Green is green

Walden, translated into painting

Fèlix Coll, Thoreau’s Hermes

“Every morning was a cheerful invitation to make my life of equal simplicity, and I may say innocence, with Nature herself.”

“In the midst of a gentle rain […] I was suddenly sensible of such sweet and beneficent society in Nature, in the very pattering of the drops, and in every sound and sight around my house, an infinite and unaccountable friendliness all at once like an atmosphere sustaining me, as made the fancied advantages of human neighborhood insignificant, and I have never thought of them since.”

Henry David Thoreau, Walden.


Hermeneutics is the art of interpreting and, ultimately, translating. The word stems from messenger deity Hermes, considered to be the father of language. While it is true that there are many and varied hermeneutic philosophies, Gadamer achieves a somewhat systematic theory that, broadly speaking, sets a theory of truth where interpretation from subjective experiences leads to a translation that allows understanding.

A similar exercise motivates Green Is Green, by painter Félix Coll, who reports that Walden, the well-known book by Henry David Thoreau, fell into his hands in a perfect moment of his life. It was first a copy in Catalan, then in English and finally in Spanish what got him captivated in Thoreau’s ascetic experience. After some time and three languages, Coll started translating it into his own language: painting, thus becoming Thoreau’s Hermes.

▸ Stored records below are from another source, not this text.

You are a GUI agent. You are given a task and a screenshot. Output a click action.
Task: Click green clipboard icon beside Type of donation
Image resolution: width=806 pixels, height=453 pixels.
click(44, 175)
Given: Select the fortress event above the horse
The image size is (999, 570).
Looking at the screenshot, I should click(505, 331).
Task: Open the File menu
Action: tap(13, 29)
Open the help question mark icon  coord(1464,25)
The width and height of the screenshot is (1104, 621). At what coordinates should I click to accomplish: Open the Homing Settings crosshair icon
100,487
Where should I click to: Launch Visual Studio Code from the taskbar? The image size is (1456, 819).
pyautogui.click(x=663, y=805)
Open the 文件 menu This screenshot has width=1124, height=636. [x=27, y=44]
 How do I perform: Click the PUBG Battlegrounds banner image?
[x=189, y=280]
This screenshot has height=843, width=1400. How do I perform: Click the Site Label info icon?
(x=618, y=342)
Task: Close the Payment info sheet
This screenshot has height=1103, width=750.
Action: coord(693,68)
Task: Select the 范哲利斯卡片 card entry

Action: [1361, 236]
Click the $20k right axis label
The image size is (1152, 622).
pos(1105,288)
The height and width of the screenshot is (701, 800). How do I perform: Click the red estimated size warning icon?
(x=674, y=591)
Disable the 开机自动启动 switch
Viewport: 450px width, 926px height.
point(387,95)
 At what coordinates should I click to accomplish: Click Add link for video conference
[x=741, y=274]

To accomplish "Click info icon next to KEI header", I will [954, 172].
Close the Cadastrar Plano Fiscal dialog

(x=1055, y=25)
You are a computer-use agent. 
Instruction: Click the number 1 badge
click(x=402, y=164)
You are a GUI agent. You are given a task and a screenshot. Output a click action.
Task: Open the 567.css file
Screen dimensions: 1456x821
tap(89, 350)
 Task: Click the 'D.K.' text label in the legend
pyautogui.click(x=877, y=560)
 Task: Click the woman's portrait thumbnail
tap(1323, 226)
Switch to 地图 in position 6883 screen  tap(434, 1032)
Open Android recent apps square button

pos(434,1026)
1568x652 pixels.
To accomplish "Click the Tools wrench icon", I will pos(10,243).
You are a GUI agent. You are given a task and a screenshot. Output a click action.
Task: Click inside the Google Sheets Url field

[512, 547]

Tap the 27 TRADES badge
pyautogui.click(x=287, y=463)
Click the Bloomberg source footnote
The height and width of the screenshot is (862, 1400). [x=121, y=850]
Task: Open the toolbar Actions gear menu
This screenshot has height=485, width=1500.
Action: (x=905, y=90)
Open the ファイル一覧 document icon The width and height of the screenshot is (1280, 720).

“It is how I would like my life to be”, he says, and not only his life but also the city’s. That is why there is plenty of green, that color so absent in Palma’s parks and public places. That same colour which undoubtedly strikes our minds first when we read about the years that Thoreau spent in New England’s forests.

Therefore, this is an observation of things internal and external. A kind of phenomenology of a longing, a sigh or even a dream, if preferred. Hence the images, partly oneiric, always idyllic, of a safe environment, peaceful and natural which we lack but still wish.

Walden is the mirror reflecting Coll’s inside, as it is the result of Thoreau’s looking at himself. Landscapes and scenes are painted on a balance between what is owned and what is not, but especially between what is owned and what is not needed, what is spare and what is missing. Therefore, Green Is Green exudes vegetation, greenery and spiritual connection to nature: all lacking features.

And a look outside. Turning one’s gaze outwards from the hut’s window that is inherent to the painter. That inner shelter from which the sight projects through the brush to discover a near and possible future: children happily playing under their father’s gaze, or animals enjoying the use that humans give to what nature provides. A healthy return, a smart beneficent symbiosis like Thoreau’s during his contemplative staying in Walden.

Green Is Green is Thoreau and Walden’s invitation accepted by Coll, and now it is the painter who extends an invitation for us to rethink our lives and the tonality missing in them, and to discover that it is the green scheme. All executed through Felix’s canvas, Thoreau’s Hermes and his painting translation of Walden.